Бунин юмора не оценил, а Станиславкий возрыдал. Ларчик же открывался просто. Суть оного в том, что русский ребус не складывается. Как не жени персонажей, как не пересаживай их, а это все наши сраные национальные характеры. Такие самобытные, такие искренние, такие русские, но совершенно не способные к вменяемому и взаимовыгодному сосуществованию в реальности.

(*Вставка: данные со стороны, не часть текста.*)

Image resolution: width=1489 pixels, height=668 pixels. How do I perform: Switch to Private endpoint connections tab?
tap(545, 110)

Кстати, Раневская отнюдь не уникальна. Своя Любовь Андреевна есть и в США, и зовут ее Скарлетт О’Хара. И ради Тары она готова лечь под любого, чем и занимается - то есть ложится. В итоге, перетрахавшись со всей Атлантой, она напяливает на себя платье из зеленых занавесок, и едет спасать Тару, то есть отсасывать у Ретта Батлера, у юго-американского Лопахина. И делает она это будучи до розовых соплей влюбленна в какую-то хуйню под названием Эшли Уилкс. Хотя Эшли не вполне хуйня - он американский Петя Трофимов, есичо.
Способна ли наша домашняя Раневская на такое самопожертвование ради своей вишневой Тары? Ну с Лопахиным - ради Сада? Нет. Еще смешнее, что Любовь Андреевна так категорично холодна только к своему - к родному Лопахину. К французскому, перебившему собственных аристократов еще столетие назад - она искренне благоволит. А своего презирает и в тайне, конечно, но боится. И есть от чего.

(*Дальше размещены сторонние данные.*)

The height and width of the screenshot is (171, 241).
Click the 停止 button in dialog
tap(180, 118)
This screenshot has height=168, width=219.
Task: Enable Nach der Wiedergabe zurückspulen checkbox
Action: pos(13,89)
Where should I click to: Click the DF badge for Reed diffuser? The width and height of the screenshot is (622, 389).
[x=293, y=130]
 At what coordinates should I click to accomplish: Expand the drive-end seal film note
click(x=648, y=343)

Ведь Лопахин, падла, вообще в поместье приперся не для помощи. И не для девелоперства дачного. Он пришел мстить. Он мятежный отпрыск Фирса. Такой белый «Джанго Освобожденный», не в голубом костюме, но в желтых ботинках. И он прекрасно понимает Раневскую, и знает кого она в нем видит. Лопахин получает садик без особого труда, ведь вовремя предать, это не предать - это предвидеть, да? Просто нужно чтоб совпали некоторые внешние условия. Дурость, бедность, декаданс и аукцион. А приживала Раневской - Варя, Лопахину конечно нахуй не нужна. Он ведь отчести тоже, как и Петя «выше любви». Но ниже Раневской. К ней бы он воспылал. По крайней мере временно. Ретту Батлеру нужна либо Скарлетт, либо никто. Поэтому, заполучив этот странный висячий вишневый садик, Лопахин мгновенно его вырубает - на глазах у Раневской. Чтоб отдельно и особо оттоптаться по ней. Но настоящего своего соперника Лопахин не видит. И не чувствует. А это конечно же Петя. Который хоть и тоже «выше любви», но уже плотно сожительствует с Аней. С наследницей. С будущим России.
Именно Аня - в обличьи Софьи Перовской, под гипонозом Пети, мочила Александра Второго Освободителя в 1881 на набережной Екатерининского канала.
Спустя непродолжительное время, Лопахин будет бежать к Графской пристани - от Пети, и от Ани, и от проснувшегося Фирса. Раневскую они уже к тому времени уконтропупят в подвале Ипатьевского дома. Не без деятельного участия Лопахиных - экспортных и импортных. Это мы увидим у Булгакова в Беге.
А что же Фирс? Он тоже есть у Тарантино, тоже в «Джанго Освобожденном», его там великолепно играет Сэмюэл Л Джексон. Это американская версия угнетенного, но повязанного со своим угнетателем народа. Повязанного любовью. Он же Мамушка при Скарлетт О’Харе. Надо отметить, что наша потаскуха Раневская предает не только Сад, семью и дом, но и его - своего Фирса, свою Мамушку. Правда его не бросят - возьмут в оборот. В светлое будущее. Те у кого оно есть - то есть Аня с Петей.
Кстати, Раневскую и несколько мутировавшего Лопахина, еще какое-то время можно будет наблюдать у Булгакова в «Зойкиной квартире». Имение сожмется до ее размеров.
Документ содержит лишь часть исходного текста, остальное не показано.